● **Task requirements**
Each record needs to be transcribed exactly.

● **Provided records**

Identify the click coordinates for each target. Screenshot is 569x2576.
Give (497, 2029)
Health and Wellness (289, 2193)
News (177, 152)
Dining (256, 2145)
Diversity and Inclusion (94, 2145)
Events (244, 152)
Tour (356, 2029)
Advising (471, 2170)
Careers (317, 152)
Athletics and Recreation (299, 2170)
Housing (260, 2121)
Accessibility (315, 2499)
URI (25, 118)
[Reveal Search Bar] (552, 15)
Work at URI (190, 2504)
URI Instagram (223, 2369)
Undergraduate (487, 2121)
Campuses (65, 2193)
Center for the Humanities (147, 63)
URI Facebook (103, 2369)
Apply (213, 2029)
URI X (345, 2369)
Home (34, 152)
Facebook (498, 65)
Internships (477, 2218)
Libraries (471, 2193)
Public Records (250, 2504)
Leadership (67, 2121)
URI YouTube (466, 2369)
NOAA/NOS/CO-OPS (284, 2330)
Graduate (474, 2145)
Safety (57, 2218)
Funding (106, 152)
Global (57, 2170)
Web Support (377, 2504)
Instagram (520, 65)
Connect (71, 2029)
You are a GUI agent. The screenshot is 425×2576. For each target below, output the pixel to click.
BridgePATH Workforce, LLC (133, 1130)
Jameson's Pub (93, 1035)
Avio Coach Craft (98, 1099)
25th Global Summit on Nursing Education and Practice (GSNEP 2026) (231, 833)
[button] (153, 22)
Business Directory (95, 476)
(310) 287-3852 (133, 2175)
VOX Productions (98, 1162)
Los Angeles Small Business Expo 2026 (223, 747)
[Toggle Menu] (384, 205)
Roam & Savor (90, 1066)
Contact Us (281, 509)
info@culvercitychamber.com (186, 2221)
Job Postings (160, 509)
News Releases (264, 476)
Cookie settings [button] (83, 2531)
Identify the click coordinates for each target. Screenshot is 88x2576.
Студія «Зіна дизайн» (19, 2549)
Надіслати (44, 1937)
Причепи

● **Written reply**
Identify the click coordinates for each target. Screenshot is 569x2576.
Give (497, 2029)
Health and Wellness (289, 2193)
News (177, 152)
Dining (256, 2145)
Diversity and Inclusion (94, 2145)
Events (244, 152)
Tour (356, 2029)
Advising (471, 2170)
Careers (317, 152)
Athletics and Recreation (299, 2170)
Housing (260, 2121)
Accessibility (315, 2499)
URI (25, 118)
[Reveal Search Bar] (552, 15)
Work at URI (190, 2504)
URI Instagram (223, 2369)
Undergraduate (487, 2121)
Campuses (65, 2193)
Center for the Humanities (147, 63)
URI Facebook (103, 2369)
Apply (213, 2029)
URI X (345, 2369)
Home (34, 152)
Facebook (498, 65)
Internships (477, 2218)
Libraries (471, 2193)
Public Records (250, 2504)
Leadership (67, 2121)
URI YouTube (466, 2369)
NOAA/NOS/CO-OPS (284, 2330)
Graduate (474, 2145)
Safety (57, 2218)
Funding (106, 152)
Global (57, 2170)
Web Support (377, 2504)
Instagram (520, 65)
Connect (71, 2029)
You are a GUI agent. The screenshot is 425×2576. For each target below, output the pixel to click.
BridgePATH Workforce, LLC (133, 1130)
Jameson's Pub (93, 1035)
Avio Coach Craft (98, 1099)
25th Global Summit on Nursing Education and Practice (GSNEP 2026) (231, 833)
[button] (153, 22)
Business Directory (95, 476)
(310) 287-3852 (133, 2175)
VOX Productions (98, 1162)
Los Angeles Small Business Expo 2026 (223, 747)
[Toggle Menu] (384, 205)
Roam & Savor (90, 1066)
Contact Us (281, 509)
info@culvercitychamber.com (186, 2221)
Job Postings (160, 509)
News Releases (264, 476)
Cookie settings [button] (83, 2531)
Identify the click coordinates for each target. Screenshot is 88x2576.
Студія «Зіна дизайн» (19, 2549)
Надіслати (44, 1937)
Причепи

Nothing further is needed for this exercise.